Aaron puts the Ju-wish in Judo

For the Cohen family of Buffalo Grove, athletic ability of Olympic proportions runs in the family.

Aaron Cohen, first alternate on this year’s Olympic Judo team set to compete in Beijing this month, follows in the footsteps of his father, Irwin Cohen, who competed in Judo in the 1972 Olympics, and his uncle, Steve Cohen who competed in the 1988 Games.

“I always wanted to be an Olympian because of my father,” says Cohen, who found himself as an alternate for the third time after losing in the finals of the Olympic trials due to what he describes as a controversial call. “It’s heartbreaking to come so close.”

Despite the close call, Cohen has had much success in his Judo career, and currently stands as the 2008 USA Judo Senior National Champion. When he is not traveling and competing, Cohen teaches at the Cohen's Judo Club with his dad, uncle and brother R.J., and is also the assistant wrestling coach at Deerfield High School.


Aaron, getting ready to toss you over his shoulder

“It’s not just the competing,” Cohen says of his love for his sport. “It’s a lot of dedication and hard work. I love that I get to travel the world and see a lot of stuff. The coolest thing is that I meet friends from all over the world.”

In fact, he will soon be traveling to Israel for the wedding of Arik Zeevi, a close friend and Judo expert, who Cohen says is a “superstar” in Israel.
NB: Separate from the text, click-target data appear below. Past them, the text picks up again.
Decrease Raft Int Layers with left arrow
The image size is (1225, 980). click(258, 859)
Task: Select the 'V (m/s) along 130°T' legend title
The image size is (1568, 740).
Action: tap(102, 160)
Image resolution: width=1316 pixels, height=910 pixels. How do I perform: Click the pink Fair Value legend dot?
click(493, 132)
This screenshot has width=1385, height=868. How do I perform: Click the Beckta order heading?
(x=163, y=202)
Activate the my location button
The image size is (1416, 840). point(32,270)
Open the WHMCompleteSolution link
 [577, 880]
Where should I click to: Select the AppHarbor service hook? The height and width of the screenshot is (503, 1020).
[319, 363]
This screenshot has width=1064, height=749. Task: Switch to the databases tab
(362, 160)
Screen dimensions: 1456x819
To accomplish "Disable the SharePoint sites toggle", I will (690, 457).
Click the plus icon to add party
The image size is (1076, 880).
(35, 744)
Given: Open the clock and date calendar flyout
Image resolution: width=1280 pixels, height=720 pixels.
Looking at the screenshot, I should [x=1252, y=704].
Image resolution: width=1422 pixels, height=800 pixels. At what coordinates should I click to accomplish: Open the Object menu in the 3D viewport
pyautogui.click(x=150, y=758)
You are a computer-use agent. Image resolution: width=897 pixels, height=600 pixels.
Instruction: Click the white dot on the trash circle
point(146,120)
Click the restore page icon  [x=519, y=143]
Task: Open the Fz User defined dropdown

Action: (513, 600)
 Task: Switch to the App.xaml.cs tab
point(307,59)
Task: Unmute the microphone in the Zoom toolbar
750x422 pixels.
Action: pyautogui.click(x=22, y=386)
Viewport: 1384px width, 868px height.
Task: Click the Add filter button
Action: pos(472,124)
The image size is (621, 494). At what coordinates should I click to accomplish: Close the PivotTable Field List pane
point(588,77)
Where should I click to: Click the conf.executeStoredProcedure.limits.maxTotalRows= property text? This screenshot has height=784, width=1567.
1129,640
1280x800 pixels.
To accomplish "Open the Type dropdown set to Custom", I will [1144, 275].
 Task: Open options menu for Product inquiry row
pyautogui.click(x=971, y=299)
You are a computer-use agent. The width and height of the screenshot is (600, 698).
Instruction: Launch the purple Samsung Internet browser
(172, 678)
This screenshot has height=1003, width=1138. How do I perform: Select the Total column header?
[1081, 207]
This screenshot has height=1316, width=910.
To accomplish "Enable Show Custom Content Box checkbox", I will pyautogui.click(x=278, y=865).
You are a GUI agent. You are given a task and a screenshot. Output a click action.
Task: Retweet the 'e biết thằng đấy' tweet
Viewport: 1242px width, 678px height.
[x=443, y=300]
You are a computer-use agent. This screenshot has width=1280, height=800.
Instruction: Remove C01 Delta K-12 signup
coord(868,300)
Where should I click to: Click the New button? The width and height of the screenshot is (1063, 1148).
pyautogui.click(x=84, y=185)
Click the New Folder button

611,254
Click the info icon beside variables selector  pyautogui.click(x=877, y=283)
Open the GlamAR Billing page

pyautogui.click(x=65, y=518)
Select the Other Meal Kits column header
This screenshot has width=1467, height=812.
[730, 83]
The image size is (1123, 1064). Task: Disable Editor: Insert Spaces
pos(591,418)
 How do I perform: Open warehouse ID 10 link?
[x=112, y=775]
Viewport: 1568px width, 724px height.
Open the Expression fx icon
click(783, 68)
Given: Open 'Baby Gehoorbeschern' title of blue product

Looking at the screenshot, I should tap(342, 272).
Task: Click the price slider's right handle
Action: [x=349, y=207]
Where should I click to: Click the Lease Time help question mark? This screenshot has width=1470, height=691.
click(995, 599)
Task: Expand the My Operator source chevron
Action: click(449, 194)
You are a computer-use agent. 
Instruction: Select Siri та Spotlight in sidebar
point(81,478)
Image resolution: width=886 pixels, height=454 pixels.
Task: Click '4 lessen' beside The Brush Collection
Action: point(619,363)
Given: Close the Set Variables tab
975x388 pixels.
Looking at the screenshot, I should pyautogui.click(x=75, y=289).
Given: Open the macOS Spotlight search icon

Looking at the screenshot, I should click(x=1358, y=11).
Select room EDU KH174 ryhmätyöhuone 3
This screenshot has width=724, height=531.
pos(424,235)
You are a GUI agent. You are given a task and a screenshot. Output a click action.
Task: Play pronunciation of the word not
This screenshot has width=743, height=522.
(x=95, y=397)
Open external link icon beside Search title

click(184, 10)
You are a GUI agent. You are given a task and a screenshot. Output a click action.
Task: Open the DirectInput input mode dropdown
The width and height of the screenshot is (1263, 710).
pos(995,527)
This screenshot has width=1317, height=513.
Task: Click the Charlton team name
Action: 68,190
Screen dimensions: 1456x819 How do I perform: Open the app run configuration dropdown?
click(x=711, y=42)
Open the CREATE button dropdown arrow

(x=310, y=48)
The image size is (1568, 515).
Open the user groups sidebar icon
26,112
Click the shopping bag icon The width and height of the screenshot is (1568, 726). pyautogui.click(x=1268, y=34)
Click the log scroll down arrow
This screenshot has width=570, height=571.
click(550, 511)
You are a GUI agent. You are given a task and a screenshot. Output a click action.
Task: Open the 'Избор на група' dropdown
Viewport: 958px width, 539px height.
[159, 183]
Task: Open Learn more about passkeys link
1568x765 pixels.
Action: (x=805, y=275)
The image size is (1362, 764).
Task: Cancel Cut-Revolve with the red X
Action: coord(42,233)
“Judo is the second-most practiced sport in the world. It’s small in the U.S., but it’s a world power in other countries like Israel, Japan and Lithuania,” he says. Athletes like Zeevi, he says, are like celebrities in their respective countries.

Since visiting Israel himself last year, Cohen says his Jewish identity and connection to the homeland is much stronger, but Judaism and Judo, though they share a common syllable, are separate passions in his life.

“I love being Jewish and I love being an athlete—though I’m not sure how they relate,” he says.

But whenever he travels for competitions, Cohen is certain to bring his good-luck charm—a mezuzah. “It was good luck when I brought it on my first trip so now I bring it everywhere I go,” he says.

Though he is the first alternate, Cohen says unless one of the eight-team members gets injured before the Olympics, there is not much chance he’ll travel to China, because there is only one day of competition in Beijing.

But we haven’t seen the last of Cohen.

“I will try again for the 2012 Games in London,” he says. “And if the Olympics are in Chicago, I might stick around for those too.”